Coroado de espinhos, nosso Senhor é erguido na Cruz, onde morre como “Rei dos Judeus”. Observemos quantas vezes Ele é chamado de “rei” no Evangelho de hoje, sobretudo por escárnio e zombaria.

Ao ouvirmos os longos relatos de Sua Paixão, devemos nos lembrar, a cada momento, que foi por nós que Ele sofreu essa cruel e extraordinária violência.

Jesus é o Servo Sofredor predito por Isaías, na Primeira Leitura deste domingo. Ele revive a agonia descrita no Salmo de hoje, e morre com as primeiras palavras desse mesmo Salmo em Seus lábios (ver Salmo 22: 1).

Ouçamos atentamente os ecos desse Salmo no Evangelho de hoje: quando Jesus é espancado, e Suas mãos e pés são perfurados; quando Seus inimigos disputam Suas roupas, balançando a cabeça, zombando de Sua fé no amor de Deus e da crença de que Deus O libertaria.

Acaso somos tão diferentes assim dos algozes de Nosso Senhor? Não negamos, frequentemente, que Ele é o Rei, recusando-nos a obedecer aos Seus mandamentos de amá-Lo e amar ao próximo? Não lhe rendemos falsos louvores, com nossas devoções tão distraídas?
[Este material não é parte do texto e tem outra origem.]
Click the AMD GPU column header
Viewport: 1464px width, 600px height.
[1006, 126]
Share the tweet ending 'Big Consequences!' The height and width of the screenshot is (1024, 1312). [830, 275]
No sombrio meio-dia do Calvário, rasgou-se o véu do templo de Jerusalém: foi um sinal de que, com Sua morte, Jesus destruiu para sempre a barreira que nos separava da presença de Deus.

Ele era Deus e, mesmo assim, humilhou-Se, tornando-se igual aos homens, como nos lembra a Epístola de hoje. E, apesar de nossas repetidas falhas e nossa fragilidade, Jesus continua humilhando-se ao vir até nós na Eucaristia, oferecendo-nos o Seu corpo e o Seu sangue.
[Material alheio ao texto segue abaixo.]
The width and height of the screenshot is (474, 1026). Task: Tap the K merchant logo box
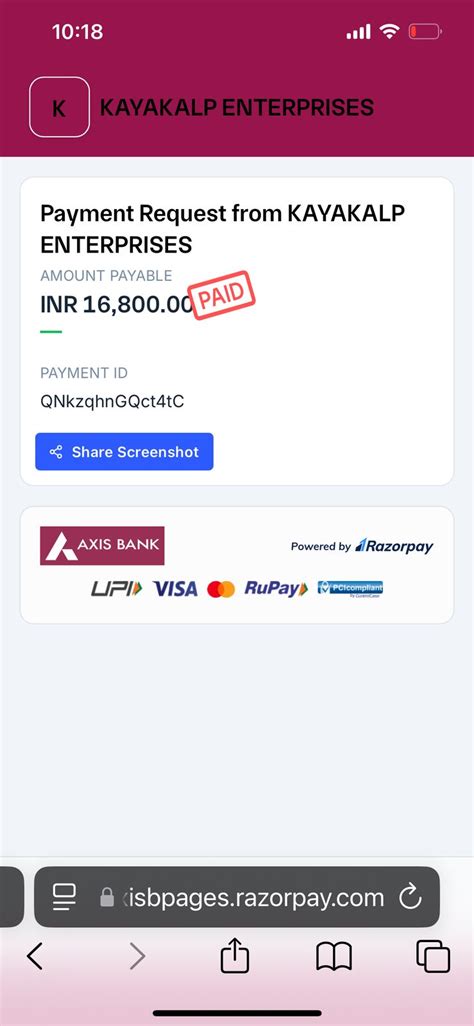pyautogui.click(x=59, y=107)

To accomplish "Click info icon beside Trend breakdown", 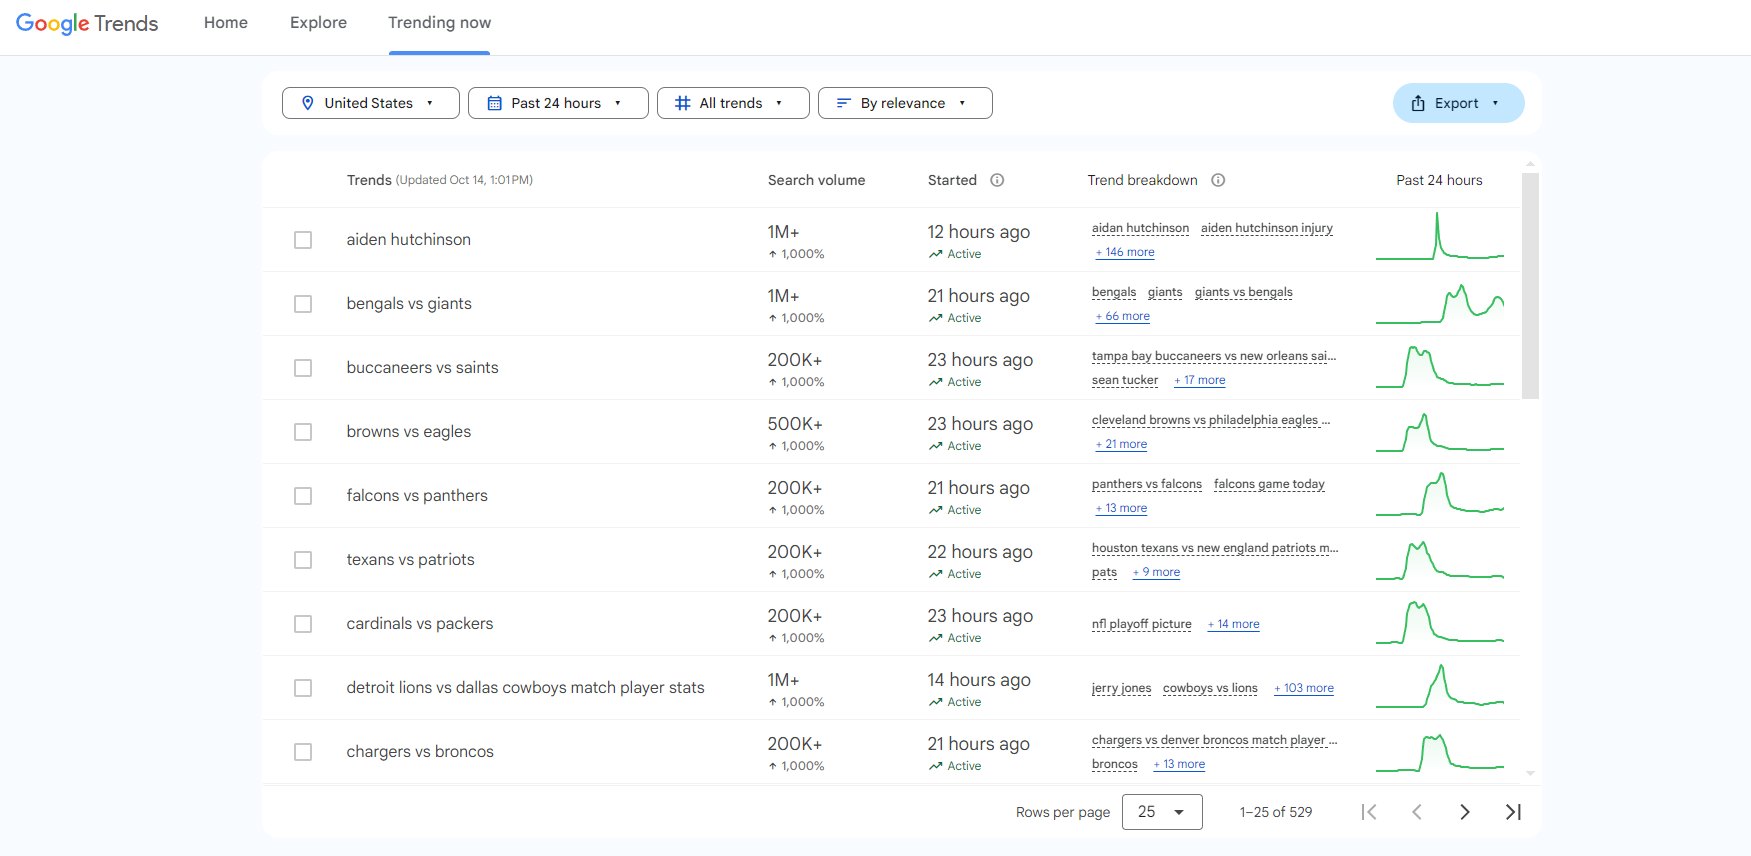I will click(x=1218, y=180).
Seus inimigos nunca compreenderam que o Seu reino não era deste mundo (ver João 18:36). Ele deseja escrever Sua lei e Seus preceitos em nossos corações e nossas mentes.

Ao entrarmos na Semana Santa, iremos mais uma vez tomar a resolução de entregar-Lhe o comando de nossas vidas. Tomemos a cruz que Ele nos oferece e confessemos, com todo nosso coração, nosso entendimento e nossa força, que verdadeiramente Ele é o Filho de Deus.